Scientific classification
- Kingdom: Animalia
- Phylum: Chordata
- Class: Aves
- Order: Passeriformes
- Family: Sturnidae
- Genus: Rhabdornis
- Species: R. inornatus
- Binomial name: Rhabdornis inornatus Ogilvie-Grant, 1896

= Stripe-breasted rhabdornis =

- Genus: Rhabdornis
- Species: inornatus
- Authority: Ogilvie-Grant, 1896
- Conservation status: LC

Species of bird

The stripe-breasted rhabdornis (Rhabdornis inornatus), also known as the stripe-breasted creeper or plain-headed creeper, is a species of bird currently placed in the starling family, Sturnidae. It is endemic to the Philippines on the islands of Mindanao, Leyte, Samar and Biliran. It is typically found in tropical montane and submontane forest but has been found as low as 230 masl in Leyte. It is part of a species complex that includes the Visayan rhabdornis and the Grand rhabdornis which were formerly subspecies of this bird.

== Description and taxonomy ==

=== Subspecies ===
Three subspecies are recognized:

- R. i. inornatus – Found on Samar
- R. i. leytensis – Found on Leyte and Biliran
- R. i. alaris – Found on Mindanao

The Visayan rhabdornis (R. rabori) is now usually considered a distinct species, where previously it was considered a subspecies. The grand rhabdornis (R. grandis) of Luzon Island is sometimes regarded as a subspecies, but usually now considered a distinct species as well.

== Ecology and behavior ==
It is a generalist with its diet as it feeds on various food sources such as insects, berries, nectar and even small amphibians. It typically forages in the canopy and perches on dead trees. Typically forages in groups of up to 10 individuals but a large flock of 100 birds has been spotted during an termite larvae emergence.

Not much is known about its breeding habits but juveniles have been reported from Feb to June. Nests in tree cavities.

== Habitat and conservation status ==
It is found in tropical montane and submontane forest typically 800 to 1,750 meters above sea level but has been found as low as 230 masl in Leyte.
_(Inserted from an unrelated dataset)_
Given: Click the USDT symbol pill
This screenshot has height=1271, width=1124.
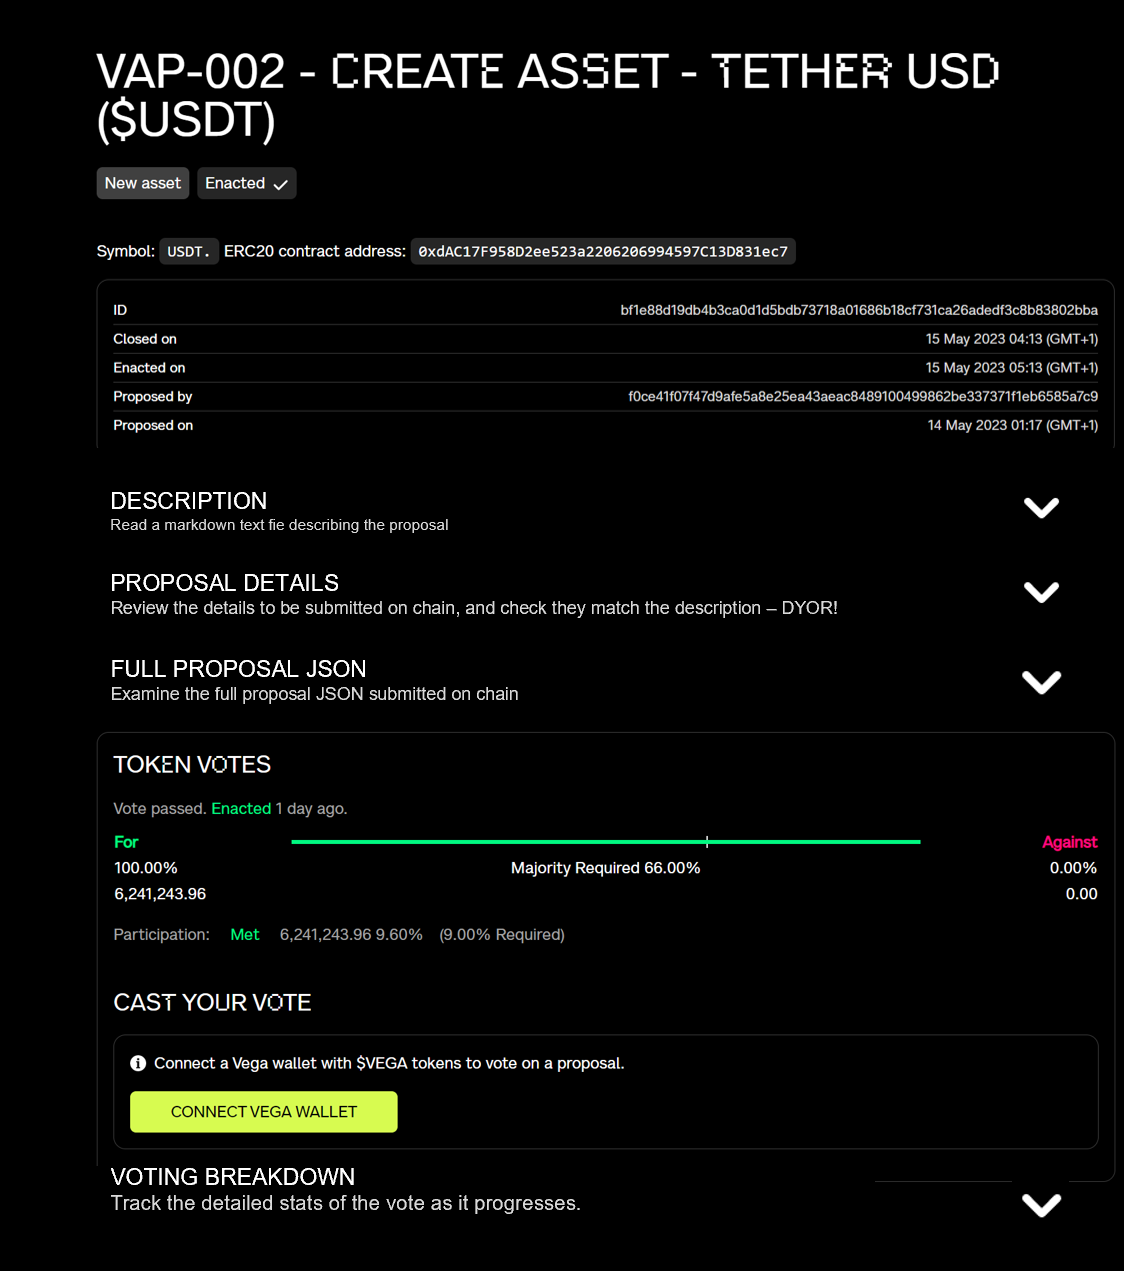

The IUCN has classified the species as being of Least Concern but is declining in population. It is said to be uncommon throughout its range. It is affected by habitat loss through deforestation, mining, land conversion and slash-and-burn - just not to the same extent as lowland forest.

It is found in multiple protected areas such as Mount Apo and Kitanglad Mountain Range but like all areas in the Philippines protection is lax.